Indeed, just in the forty days of Advent, have we made any progress towards the heavenly calling of the baptismal mystery at the nativity of our lives in Christ?

Have we made any progress laying aside the worldly things which weigh us down, allowing us to mount upwards towards Christ?

Have we made any progress in casting off the spiritual shackles that hold us down?

Have we made any progress in cultivating the virtues by labour in prayer and fasting, in asceticism, renunciation and non-acquisitiveness?

Have we become any more like the fleshless angels who proclaimed the glory of Christ’s birth, or does the flesh weigh us down to the earth?
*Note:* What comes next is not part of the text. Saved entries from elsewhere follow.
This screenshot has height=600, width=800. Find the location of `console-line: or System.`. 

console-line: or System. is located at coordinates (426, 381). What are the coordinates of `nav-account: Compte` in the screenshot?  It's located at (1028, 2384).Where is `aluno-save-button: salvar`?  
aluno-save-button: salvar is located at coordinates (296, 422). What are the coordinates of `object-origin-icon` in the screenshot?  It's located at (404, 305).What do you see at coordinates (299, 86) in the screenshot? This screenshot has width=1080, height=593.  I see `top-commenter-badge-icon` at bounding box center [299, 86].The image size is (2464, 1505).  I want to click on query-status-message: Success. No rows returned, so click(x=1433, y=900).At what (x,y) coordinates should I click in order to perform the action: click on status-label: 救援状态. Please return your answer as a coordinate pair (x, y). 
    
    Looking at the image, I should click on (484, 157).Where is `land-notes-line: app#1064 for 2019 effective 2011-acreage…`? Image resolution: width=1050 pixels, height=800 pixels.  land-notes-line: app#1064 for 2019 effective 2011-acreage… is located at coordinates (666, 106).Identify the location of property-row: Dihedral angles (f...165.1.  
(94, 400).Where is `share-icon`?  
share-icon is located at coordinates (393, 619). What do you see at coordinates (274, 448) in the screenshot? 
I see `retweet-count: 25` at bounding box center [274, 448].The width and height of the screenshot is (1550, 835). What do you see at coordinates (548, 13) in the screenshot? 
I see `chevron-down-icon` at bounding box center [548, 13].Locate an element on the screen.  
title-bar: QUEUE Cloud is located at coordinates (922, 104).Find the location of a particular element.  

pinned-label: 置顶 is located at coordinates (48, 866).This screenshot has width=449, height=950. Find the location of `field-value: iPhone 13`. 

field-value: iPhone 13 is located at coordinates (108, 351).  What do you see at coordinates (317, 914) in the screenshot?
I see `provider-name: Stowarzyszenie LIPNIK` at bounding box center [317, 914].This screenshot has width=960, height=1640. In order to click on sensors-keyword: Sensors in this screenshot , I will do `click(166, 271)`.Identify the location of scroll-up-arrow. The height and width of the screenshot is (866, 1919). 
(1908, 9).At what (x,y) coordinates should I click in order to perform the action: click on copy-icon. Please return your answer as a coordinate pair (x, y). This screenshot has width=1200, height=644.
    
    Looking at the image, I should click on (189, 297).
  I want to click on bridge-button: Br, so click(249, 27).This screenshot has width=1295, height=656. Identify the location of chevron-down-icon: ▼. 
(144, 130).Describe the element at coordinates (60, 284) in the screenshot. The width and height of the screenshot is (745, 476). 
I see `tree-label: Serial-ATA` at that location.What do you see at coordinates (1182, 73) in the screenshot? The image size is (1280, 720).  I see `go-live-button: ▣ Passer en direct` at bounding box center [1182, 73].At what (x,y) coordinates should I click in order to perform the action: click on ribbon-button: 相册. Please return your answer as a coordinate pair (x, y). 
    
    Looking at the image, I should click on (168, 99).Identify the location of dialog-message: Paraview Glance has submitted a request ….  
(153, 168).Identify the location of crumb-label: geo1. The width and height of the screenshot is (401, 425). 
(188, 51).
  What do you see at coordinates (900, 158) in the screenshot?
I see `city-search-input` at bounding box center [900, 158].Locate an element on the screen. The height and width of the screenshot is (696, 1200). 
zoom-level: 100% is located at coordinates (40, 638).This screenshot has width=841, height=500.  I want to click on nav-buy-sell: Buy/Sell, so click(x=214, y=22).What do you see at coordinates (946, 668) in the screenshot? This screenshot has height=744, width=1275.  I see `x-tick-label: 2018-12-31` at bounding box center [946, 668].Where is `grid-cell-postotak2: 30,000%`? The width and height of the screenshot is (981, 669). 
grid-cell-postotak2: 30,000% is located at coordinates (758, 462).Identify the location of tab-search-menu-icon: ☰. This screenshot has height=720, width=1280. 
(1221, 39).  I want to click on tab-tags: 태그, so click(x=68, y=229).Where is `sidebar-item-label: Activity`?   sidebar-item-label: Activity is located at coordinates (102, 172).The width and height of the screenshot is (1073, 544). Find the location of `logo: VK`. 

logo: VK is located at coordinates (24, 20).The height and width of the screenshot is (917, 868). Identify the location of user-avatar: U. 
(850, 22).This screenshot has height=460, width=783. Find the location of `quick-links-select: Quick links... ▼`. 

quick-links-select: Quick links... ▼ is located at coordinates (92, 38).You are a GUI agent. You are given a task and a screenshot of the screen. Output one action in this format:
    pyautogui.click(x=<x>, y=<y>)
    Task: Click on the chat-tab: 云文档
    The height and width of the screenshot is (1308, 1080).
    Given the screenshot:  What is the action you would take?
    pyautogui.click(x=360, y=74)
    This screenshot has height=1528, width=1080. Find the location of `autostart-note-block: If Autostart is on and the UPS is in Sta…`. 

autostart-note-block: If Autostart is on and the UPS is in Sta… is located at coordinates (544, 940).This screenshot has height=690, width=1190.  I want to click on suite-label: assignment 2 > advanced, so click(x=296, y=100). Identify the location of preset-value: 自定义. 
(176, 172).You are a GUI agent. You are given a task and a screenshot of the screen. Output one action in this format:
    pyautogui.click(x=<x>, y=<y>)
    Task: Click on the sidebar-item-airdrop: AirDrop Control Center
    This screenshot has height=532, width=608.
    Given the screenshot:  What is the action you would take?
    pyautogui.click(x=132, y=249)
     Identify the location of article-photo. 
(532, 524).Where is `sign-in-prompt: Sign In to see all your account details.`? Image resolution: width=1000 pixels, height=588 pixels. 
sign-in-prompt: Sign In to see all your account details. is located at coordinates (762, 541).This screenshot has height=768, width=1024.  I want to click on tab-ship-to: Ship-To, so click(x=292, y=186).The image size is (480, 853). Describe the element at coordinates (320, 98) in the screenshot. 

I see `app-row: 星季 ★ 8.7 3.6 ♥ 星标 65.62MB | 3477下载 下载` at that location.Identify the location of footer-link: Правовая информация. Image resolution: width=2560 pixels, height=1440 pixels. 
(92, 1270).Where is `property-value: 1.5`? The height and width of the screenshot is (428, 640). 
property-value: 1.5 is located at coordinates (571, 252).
Have we – in the terminology of St Seraphim – spiritually-traded and invested wisely and well to obtain Divine Grace – the gift of the Holy Spirit?

As we celebrate the Nativity, each of us should be asking ourselves such challenging questions.

Also, will we be any different after this yearly celebration, with the Holy Days joining the celebrations of the Lord’s Nativity and Baptism, or will we remain unchanged after the spiritual focus of these festal days has faded?

The magi travelled from afar, and having fallen down and worshipped the Child laid in the manger, they went home ‘a different way’, not simply by an alternative route, but as changed people, celebrated by the Church as some of the first to be touched by the Light of Christ.

What of the shepherds who received the witness of heaven itself in the wonderful words of the angelic host – “Glory to God in the highest, and on earth, peace, goodwill to men…”?

How can they have not been changed after witnessing such a wonder and being led to the unlikely Messiah lying in an animals’ feeding trough? They must have been profoundly affected and changed, not just for a few weeks, but for the rest of their earthly lives through the wondrous mystery that came to pass.

Let this feast challenge us to change our lives, to wake up and act – calling us to the heights of heaven, to progress from glory to glory, so that we may ultimately glorify God in His Kingdom.

May God bless you, and may your celebration of the Lord’s Nativity be filled with joy and the fervent desire to struggle for the heights of heaven.